**Document excerpt**:
┌──
Eugene Vindman attends a news conference
Eugene Vindman attends a news conferenceTom Williams/CQ-Roll Call, Inc via Getty Images

A former White House official whose Jewish Ukrainian origins played a prominent role in former US President Donald Trump’s first impeachment hearings won a Democratic congressional primary in Virginia on Tuesday.

Elsewhere in the state, two prominent Jewish Democrats failed to secure a win in a primary in the increasingly Democratic Washington D.C. suburbs and exurbs. And efforts by Donald Trump and Jewish Republicans, among others, to oust a hardline conservative incumbent in central Virginia resulted in a Republican primary race too close to call.

Eugene Vindman won the Democratic nomination in the state’s 7th District, which stretches south from Washington’s Virginia exurbs to the state’s center. Vindman came to prominence in 2020 when Trump forced him and his twin brother Alexander out of their jobs as National Security Council staffers.

Both men were officers, and on loan to the White House from the military. Trump had them in his sights after Alexander Vindman in 2019 testified to Congress about the contents of a phone call from Trump to Ukrainian President Volodomyr Zelensky in which Trump sought to leverage aid to Ukraine in exchange for dirt on Joe Biden, who was gearing up to face Trump in the 2020 election.

The phone call led to Trump’s first impeachment; he was acquitted in the Senate. The Vindman twins had arrived as children from Ukraine when it was part of the Soviet Union. Vindman’s role in the impeachment drama helped elevate his candidacy to being by far the best funded.

Vindman hopes to replace Rep. Abigail Spanberger, who is running for governor. The 7th district is a swing district and he now faces Derrick Anderson, a former Green Beret who had the backing of the Republican party establishment.
└──
**Data section**:
┌──
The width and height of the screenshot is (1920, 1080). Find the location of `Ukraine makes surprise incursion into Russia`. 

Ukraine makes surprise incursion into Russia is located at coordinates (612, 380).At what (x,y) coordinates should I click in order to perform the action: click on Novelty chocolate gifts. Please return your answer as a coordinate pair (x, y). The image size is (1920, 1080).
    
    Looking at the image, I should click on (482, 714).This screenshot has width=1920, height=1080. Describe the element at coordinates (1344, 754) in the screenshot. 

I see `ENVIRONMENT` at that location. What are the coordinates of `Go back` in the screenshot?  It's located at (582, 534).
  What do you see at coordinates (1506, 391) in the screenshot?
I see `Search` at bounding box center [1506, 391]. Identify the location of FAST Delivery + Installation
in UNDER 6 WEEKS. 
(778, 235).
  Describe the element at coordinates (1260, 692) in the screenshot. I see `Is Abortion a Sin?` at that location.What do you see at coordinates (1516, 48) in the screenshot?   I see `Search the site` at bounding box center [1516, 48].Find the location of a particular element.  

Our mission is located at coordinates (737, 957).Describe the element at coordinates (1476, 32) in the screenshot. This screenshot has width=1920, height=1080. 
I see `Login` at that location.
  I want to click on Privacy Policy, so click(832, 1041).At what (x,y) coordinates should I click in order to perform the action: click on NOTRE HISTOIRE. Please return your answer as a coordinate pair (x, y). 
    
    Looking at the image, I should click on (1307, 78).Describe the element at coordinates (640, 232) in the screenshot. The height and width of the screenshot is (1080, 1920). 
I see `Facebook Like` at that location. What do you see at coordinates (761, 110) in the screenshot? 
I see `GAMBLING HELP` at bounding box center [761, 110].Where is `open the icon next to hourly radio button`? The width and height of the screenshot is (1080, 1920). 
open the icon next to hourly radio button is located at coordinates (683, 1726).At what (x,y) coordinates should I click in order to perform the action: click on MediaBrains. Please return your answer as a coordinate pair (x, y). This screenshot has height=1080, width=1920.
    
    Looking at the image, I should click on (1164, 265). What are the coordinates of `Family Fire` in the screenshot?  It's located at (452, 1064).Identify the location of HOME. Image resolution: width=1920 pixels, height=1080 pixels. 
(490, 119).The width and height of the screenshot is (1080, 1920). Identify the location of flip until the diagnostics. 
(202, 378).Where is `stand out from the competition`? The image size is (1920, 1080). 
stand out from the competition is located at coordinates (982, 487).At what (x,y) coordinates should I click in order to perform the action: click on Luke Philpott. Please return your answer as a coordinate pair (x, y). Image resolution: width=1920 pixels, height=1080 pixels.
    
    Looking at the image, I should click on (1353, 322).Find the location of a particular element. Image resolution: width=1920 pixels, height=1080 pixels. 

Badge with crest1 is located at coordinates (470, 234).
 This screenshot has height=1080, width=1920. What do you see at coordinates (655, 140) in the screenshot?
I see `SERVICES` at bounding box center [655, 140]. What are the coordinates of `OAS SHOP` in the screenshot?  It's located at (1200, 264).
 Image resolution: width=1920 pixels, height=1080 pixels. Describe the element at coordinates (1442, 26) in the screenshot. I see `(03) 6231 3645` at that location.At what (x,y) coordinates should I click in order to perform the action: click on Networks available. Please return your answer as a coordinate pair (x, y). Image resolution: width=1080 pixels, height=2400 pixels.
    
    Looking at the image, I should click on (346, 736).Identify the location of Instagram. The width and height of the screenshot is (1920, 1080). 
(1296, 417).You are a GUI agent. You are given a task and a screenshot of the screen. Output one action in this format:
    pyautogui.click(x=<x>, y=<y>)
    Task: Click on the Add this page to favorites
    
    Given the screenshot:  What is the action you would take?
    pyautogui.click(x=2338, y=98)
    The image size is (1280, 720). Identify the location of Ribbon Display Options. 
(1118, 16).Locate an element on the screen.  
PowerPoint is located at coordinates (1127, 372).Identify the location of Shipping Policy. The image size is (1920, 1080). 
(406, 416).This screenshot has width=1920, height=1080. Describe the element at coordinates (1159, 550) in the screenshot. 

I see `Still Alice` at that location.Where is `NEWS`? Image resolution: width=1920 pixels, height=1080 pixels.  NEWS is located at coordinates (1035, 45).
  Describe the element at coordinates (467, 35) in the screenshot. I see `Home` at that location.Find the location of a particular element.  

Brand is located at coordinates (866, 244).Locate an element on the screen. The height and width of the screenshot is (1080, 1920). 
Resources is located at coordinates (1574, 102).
└──
**Exercise tasks**:
- a) Say whether each statement agrees with the article on Eugene Vindman's primary win. Answer yes or no and quote the words from the article that decide it.
(i) Eugene Vindman won the Democratic nomination in Virginia's 7th District.
(ii) Trump was convicted in the Senate after the phone call.
(iii) Derrick Anderson is a former Green Beret.
- b) Pick up the article on Eugene Vindman's primary win after its last sentence and continue it.
The items come from a different source than the article on Eugene Vindman's primary win.

**Expected results**:
- a)
(i) Yes: "Eugene Vindman won the Democratic nomination in the state’s 7th District"
(ii) No: "he was acquitted in the Senate"
(iii) Yes: "Derrick Anderson, a former Green Beret"

- b)
In the race in central Virginia, meanwhile, challenger John McGuire was a few hundred votes ahead of Rep. Bob Good. Race watchers said it would likely be Friday before a winner would be announced in the district.

Whether or not Good survives the vote, McGuire’s strong showing was the result of an alliance of strange bedfellows: Trump, the former president who would not forgive Good for initially backing Florida Gov. DeSantis in the primaries; former House Speaker Kevin McCarthy, who blamed Good, the chairman of the hard-right Freedom Caucus, for ousting him from the speakership last year; and the Republican Jewish Coalition, shocked into action by the growing number of Republicans buying into Good’s resistance to supplemental aid for Israel.

National media cast that expensive race as a referendum on whether incumbent Republicans couldn’t survive without paying absolute fealty to Trump, who is running again this year.

Pro-Israel groups see Good’s argument on Israel aid — demanding offsets in exchange for the funding — as a slippery slope to eroding assistance for Israel and turning it into a political football. Good is notably the only incumbent RJC is targeting this year. McGuire, who like Good embraces Trump’s denial of Joe Biden’s 2020 election victory, is equally as conservative, but is committed to funding Israel’s defense.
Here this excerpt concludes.